• YOUR TASK:
Copy each line below in which the string "computer" occurs.

═══ EXCERPTED DATA

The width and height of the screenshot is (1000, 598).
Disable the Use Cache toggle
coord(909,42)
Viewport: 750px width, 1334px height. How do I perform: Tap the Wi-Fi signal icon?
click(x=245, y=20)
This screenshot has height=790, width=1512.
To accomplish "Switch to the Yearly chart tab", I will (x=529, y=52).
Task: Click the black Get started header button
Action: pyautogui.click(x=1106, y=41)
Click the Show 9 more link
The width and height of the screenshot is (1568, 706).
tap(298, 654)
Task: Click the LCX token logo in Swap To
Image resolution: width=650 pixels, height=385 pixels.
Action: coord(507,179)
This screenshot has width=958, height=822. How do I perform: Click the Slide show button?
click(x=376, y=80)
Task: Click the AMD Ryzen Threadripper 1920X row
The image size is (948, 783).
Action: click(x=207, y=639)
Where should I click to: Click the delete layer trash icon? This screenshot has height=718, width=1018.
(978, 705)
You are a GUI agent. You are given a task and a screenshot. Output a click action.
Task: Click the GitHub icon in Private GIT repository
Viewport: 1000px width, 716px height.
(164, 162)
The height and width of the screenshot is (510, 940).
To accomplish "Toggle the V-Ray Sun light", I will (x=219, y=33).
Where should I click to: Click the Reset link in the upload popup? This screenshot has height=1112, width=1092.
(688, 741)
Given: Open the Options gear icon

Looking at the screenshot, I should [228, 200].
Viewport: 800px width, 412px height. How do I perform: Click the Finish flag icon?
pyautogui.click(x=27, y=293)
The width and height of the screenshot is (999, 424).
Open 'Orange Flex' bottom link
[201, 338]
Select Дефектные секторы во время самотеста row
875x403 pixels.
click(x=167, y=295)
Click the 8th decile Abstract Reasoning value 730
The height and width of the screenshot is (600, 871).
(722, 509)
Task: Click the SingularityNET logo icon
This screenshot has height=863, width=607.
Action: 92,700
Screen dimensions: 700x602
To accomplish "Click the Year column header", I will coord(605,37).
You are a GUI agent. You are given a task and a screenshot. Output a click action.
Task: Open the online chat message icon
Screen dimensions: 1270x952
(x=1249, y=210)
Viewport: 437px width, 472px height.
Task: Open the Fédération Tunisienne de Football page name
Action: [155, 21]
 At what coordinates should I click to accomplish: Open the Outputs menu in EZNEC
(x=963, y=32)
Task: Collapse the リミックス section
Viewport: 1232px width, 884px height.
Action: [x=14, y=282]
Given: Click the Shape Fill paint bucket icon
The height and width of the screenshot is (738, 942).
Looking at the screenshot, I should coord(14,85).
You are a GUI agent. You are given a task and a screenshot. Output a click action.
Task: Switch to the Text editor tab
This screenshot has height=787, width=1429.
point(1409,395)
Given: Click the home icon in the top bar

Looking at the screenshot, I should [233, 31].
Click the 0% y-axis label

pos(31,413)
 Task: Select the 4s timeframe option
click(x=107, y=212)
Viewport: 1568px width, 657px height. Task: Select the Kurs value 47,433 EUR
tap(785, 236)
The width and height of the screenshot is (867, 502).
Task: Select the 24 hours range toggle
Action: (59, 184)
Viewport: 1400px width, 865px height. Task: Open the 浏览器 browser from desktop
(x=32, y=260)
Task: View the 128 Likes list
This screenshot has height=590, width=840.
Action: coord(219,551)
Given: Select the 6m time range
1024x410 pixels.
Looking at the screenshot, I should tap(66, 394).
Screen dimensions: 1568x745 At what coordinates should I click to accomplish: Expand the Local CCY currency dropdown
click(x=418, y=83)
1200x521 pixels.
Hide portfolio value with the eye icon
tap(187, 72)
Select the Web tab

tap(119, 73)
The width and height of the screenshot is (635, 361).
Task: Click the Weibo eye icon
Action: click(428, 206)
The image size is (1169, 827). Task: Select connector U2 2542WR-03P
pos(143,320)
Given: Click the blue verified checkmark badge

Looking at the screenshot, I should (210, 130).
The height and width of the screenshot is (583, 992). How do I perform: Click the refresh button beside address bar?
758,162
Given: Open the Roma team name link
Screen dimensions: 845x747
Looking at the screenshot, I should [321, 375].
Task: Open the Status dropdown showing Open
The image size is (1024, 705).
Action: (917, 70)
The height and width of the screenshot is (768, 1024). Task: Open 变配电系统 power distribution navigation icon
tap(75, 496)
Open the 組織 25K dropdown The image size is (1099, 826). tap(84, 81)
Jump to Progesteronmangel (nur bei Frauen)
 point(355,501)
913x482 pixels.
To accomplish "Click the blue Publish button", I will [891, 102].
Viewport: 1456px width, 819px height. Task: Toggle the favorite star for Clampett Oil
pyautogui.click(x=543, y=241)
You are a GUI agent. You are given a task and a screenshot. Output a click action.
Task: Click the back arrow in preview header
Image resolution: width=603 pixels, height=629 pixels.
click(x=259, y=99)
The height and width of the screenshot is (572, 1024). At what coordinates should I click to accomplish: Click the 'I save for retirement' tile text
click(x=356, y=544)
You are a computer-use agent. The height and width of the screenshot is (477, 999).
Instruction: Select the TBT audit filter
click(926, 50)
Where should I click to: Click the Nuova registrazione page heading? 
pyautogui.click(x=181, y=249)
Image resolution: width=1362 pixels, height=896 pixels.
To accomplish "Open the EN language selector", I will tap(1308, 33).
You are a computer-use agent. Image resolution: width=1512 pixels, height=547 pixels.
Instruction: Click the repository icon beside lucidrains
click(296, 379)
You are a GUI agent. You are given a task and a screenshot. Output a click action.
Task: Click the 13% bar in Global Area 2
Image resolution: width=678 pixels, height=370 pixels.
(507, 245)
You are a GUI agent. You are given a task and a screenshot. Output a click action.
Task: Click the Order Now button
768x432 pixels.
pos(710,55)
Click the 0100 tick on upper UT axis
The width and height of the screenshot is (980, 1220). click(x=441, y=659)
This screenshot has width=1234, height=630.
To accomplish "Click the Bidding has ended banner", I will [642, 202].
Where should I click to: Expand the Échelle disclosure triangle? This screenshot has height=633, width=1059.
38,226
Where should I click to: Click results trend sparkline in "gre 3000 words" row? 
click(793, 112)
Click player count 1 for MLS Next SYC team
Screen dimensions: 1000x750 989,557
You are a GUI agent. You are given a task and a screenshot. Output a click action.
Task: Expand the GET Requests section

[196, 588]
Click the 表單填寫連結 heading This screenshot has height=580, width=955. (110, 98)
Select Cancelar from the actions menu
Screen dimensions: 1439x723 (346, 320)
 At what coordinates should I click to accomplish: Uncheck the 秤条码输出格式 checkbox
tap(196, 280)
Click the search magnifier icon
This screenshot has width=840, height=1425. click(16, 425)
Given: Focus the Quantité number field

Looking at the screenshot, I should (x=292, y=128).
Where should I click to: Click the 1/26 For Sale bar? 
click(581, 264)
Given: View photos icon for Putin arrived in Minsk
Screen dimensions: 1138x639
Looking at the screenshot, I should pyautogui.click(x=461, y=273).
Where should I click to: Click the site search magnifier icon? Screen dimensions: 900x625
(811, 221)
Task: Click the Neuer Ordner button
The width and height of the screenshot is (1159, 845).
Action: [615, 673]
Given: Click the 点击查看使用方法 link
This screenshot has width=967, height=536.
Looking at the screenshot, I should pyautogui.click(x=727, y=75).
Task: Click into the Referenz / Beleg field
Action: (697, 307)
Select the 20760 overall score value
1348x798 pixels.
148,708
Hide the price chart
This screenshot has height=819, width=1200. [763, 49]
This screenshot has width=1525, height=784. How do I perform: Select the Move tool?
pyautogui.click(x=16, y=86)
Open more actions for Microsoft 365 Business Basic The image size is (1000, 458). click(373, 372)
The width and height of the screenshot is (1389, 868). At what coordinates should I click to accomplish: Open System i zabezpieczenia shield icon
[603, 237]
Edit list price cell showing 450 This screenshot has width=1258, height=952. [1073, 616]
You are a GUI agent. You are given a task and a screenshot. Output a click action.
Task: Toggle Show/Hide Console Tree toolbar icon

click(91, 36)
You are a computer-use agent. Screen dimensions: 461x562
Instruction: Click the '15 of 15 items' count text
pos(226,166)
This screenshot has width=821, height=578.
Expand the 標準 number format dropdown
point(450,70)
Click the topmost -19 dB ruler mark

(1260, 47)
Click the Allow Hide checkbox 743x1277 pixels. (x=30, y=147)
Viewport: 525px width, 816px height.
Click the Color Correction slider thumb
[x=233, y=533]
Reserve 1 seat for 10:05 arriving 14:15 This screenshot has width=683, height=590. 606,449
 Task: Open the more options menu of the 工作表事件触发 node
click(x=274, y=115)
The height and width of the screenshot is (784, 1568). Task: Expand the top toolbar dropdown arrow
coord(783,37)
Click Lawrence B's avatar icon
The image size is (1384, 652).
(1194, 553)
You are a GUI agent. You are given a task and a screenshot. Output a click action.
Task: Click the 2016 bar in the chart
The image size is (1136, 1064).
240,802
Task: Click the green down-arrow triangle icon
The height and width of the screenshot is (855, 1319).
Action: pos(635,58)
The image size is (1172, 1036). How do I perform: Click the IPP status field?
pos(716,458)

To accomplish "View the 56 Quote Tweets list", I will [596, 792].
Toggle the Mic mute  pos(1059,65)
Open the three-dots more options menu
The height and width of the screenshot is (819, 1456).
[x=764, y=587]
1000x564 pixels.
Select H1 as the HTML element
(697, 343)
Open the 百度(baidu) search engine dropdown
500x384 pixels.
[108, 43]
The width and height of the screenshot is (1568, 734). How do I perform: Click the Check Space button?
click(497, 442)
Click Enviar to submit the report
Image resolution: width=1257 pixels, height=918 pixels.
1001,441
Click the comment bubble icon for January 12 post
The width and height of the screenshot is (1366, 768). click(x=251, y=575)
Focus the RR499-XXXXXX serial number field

══════

• WRITTEN ANSWER:
You are a computer-use agent. The height and width of the screenshot is (477, 999).
You are a computer-use agent. Image resolution: width=1512 pixels, height=547 pixels.
You are a computer-use agent. Screen dimensions: 461x562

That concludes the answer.